The book I wish I had retained from my childhood is, I believe, a Golden Book called “A Penny for Pony.” It’s about a pony who inquires all over the farm asking what a penny is. Each animal gives him a different description leading him to think a penny must be the reflection of the sun in the pond and other incorrect items. One day, a little girl with red hair came to the farm looking for a pony to love. Her name was Penny, and the horse finally had a “Penny” of his own.
Tamela Hancock Murray
I have enjoyed reading each and every one of these responses. We are all so different, yet have so much in common. Love my blog readers!
Deb Santefort
I am saving two brand new copies of BETTY BUNNY LOVES CHOCOLATE CAKE to give to my daughters when they are adults. I, on the other hand, will always treasure our worn copy.
Carrie Ann
As a little girl, I received a birthday gift of the Vintage Little House Children’s Books Complete Series 9 Book Boxed Set (Paperback) 1971 & 1970s. I still have them, and won’t part ways even though they’re pretty worn, but they’re worth more than jewels to me! 🙂
Hannah
I have several I don’t know if I could ever part with, most of them childhood books.
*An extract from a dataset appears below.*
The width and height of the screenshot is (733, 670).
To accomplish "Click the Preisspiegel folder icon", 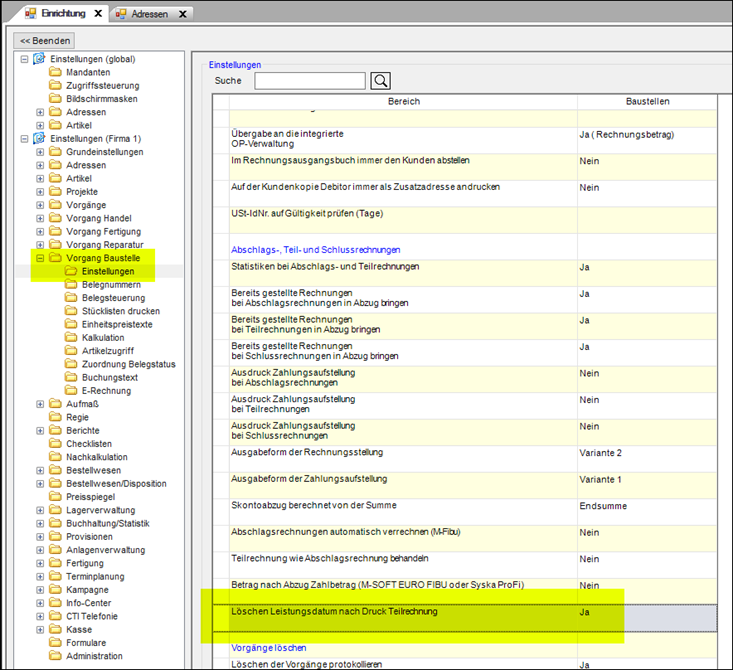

The “golden” books, like “The Biggest most beautiful Christmas tree” or “The night before Christmas” (Do you sense a theme? haha!) or similar books are ones I’d want to keep for future generations.
I also don’t think I could ever get rid of my original Nancy Drews and Boxcar Children.
But my favorite, I think is my dad’s old and worn fabric-wrapped single-bound collection of all of the Sherlock Holmes stories.